Cassandra project status, 2023-01-26

Josh McKenzie Thu, 26 Jan 2023 13:41:30 -0800

After a bit of time away, I'm ready to regale you with tales of things you've 
already seen on the dev list and JIRA. ;)

Let's start with calling out that registrations for the Cassandra Summit are
open. Patrick did a better job than I ever could summarizing this in his email
poetically titled "Cassandra Summit update for 2023-01-24", which you can find
here: https://lists.apache.org/thread/7roz6z8nvj9cz8o2jwwo1httl85mwjcs. If you
haven't registered yet and are in the area or receptive to travel, you should
seriously consider going - it's always great to be at a conference with other
people brainstorming, lamenting, and celebrating our shared experiences with
this software project.

>From a technical perspective, there's 2 things I want to call out. One: I want
>to draw everyone's attention to is the epic Mick has put together for an
>effort to make ASF CI not only stable, but also repeatable on other
>containerized cloud-native environments:
>https://issues.apache.org/jira/browse/CASSANDRA-18137

There's a lot of context there, but the high level 4 goals are:
1. Reproducible reference ASF CI environment so contributors can clone it.
2. An accepted “test result output” format that will certify a commit
regardless of CI env.
3. Turnaround times as fast as circleci (cloned environment scales to capacity).
4. Intuitive CI implementation accessible to new contributors.

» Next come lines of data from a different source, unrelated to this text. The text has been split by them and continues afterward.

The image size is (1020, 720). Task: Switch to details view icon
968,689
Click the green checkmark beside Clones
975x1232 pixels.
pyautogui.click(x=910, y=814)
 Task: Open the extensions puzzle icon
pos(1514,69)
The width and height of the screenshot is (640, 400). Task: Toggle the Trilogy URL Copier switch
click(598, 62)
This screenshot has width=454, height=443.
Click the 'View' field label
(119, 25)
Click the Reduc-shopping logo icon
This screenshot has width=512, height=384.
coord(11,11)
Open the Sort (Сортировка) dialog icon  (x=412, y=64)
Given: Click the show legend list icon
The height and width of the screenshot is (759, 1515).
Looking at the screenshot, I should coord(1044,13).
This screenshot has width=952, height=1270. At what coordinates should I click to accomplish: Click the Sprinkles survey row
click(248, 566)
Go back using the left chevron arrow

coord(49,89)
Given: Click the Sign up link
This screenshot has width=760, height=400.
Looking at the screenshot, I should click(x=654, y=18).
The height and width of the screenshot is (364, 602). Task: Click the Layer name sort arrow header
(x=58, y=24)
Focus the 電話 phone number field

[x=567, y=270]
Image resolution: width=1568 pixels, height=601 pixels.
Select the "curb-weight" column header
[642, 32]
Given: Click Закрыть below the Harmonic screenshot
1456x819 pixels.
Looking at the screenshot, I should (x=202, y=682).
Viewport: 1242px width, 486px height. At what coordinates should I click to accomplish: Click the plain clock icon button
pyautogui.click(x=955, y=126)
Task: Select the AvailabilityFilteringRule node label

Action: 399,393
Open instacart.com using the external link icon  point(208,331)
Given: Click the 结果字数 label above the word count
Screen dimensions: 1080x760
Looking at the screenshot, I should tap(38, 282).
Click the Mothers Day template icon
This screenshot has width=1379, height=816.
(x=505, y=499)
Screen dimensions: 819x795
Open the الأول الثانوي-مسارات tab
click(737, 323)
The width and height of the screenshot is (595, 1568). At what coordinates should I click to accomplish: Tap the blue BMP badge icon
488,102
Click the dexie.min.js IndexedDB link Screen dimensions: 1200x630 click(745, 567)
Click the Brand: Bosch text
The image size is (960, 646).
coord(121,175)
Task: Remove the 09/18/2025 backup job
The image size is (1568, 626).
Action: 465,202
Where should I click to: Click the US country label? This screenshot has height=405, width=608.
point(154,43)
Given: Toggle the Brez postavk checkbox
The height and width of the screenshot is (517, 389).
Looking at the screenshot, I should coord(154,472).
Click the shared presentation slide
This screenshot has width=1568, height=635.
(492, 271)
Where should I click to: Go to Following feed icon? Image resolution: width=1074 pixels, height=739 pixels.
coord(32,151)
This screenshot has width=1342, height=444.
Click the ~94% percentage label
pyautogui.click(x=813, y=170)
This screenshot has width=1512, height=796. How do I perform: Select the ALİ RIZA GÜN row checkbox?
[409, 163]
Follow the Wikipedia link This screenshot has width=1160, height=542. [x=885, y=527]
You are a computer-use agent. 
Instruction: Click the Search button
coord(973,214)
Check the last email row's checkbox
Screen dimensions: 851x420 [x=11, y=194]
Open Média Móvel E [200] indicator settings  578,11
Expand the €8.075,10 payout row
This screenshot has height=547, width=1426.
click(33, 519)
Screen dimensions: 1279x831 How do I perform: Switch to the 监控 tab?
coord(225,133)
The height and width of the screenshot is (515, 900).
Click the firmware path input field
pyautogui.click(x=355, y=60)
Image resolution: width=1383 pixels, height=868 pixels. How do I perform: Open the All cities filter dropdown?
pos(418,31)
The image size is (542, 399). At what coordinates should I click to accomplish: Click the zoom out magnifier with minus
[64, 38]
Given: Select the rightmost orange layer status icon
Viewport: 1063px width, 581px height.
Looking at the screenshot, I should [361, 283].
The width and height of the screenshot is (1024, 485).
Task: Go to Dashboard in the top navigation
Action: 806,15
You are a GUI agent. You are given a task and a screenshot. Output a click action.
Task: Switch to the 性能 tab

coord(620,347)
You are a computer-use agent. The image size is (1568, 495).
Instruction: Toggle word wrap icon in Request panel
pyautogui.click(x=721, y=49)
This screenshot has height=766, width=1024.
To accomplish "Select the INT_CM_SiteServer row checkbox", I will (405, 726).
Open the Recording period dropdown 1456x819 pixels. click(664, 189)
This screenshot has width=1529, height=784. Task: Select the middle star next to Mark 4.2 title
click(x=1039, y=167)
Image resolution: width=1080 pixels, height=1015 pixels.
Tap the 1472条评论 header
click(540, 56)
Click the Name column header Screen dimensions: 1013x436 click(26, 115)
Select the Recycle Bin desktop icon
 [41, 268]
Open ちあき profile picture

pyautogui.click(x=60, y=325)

Ultimately, the ideal best-case would be that we could get away from having 2
CI systems, one of which is a paid-for service, and have a "reproducible
runnable CI" deterministic Thing contributors can run to get insight into their
contributions and their stability. Taking this a logical step further, those of
us that are currently spending money on a paid-for CI system could potentially
better spend that money on a shared CI infrastructure that the entire project
could use and benefit from.

Quite a bit of work has fallen out from that epic and is linked from the
ticket; please take 5 minutes to scan through the ticket and some of the
sub-tasks so it's at least on your radar. Stable public CI is something we've
struggled with for _years_, but we've made huge strides in the past year and my
intuition tells me there's a light at the end of this tunnel.

Mick also hit up the dev ML w/a thread on this offering more context:
https://lists.apache.org/thread/fqdvqkjmz6w8c864vw98ymvb1995lcy4

The second thing: The Build Lead role! We need volunteers:
https://cwiki.apache.org/confluence/display/CASSANDRA/Build+Lead. So the TL;DR
on this and why you should consider it: it takes 30-60 minutes *for the entire
week*, it helps us stay on top of our CI infrastructure and test failures,
you'll receive the undying gratitude of many of us on the project, and you also
get some insight into interesting dark corners of the CI infra and testing
system you might otherwise never have known about. You don't need to triage or
attribute failures in the role unless you really want to; getting them
reflected in JIRA is the low hanging fruit here.

[New Contributors Getting Started]
(Unassigned) (Starter Tickets): this is the set of filters you want to pull
from on our project's Kanban board:
https://issues.apache.org/jira/secure/RapidBoard.jspa?rapidView=484&quickFilter=2162&quickFilter=2160

We have 26 issues in 4.x (22 really; looks like there's 4 either in progress or
review that need assignee tidied up). 8 issues in 4.0.x, and another 5 floating
around there.

If any of those catch your fancy, join us in the #cassandra-dev channel on
https://the-asf.slack.com (reply to me on this email if you need an invite for
your account), and hit up the @cassandra_mentors alias to reach 13 of us just
waiting with bated breath to help you get oriented. :)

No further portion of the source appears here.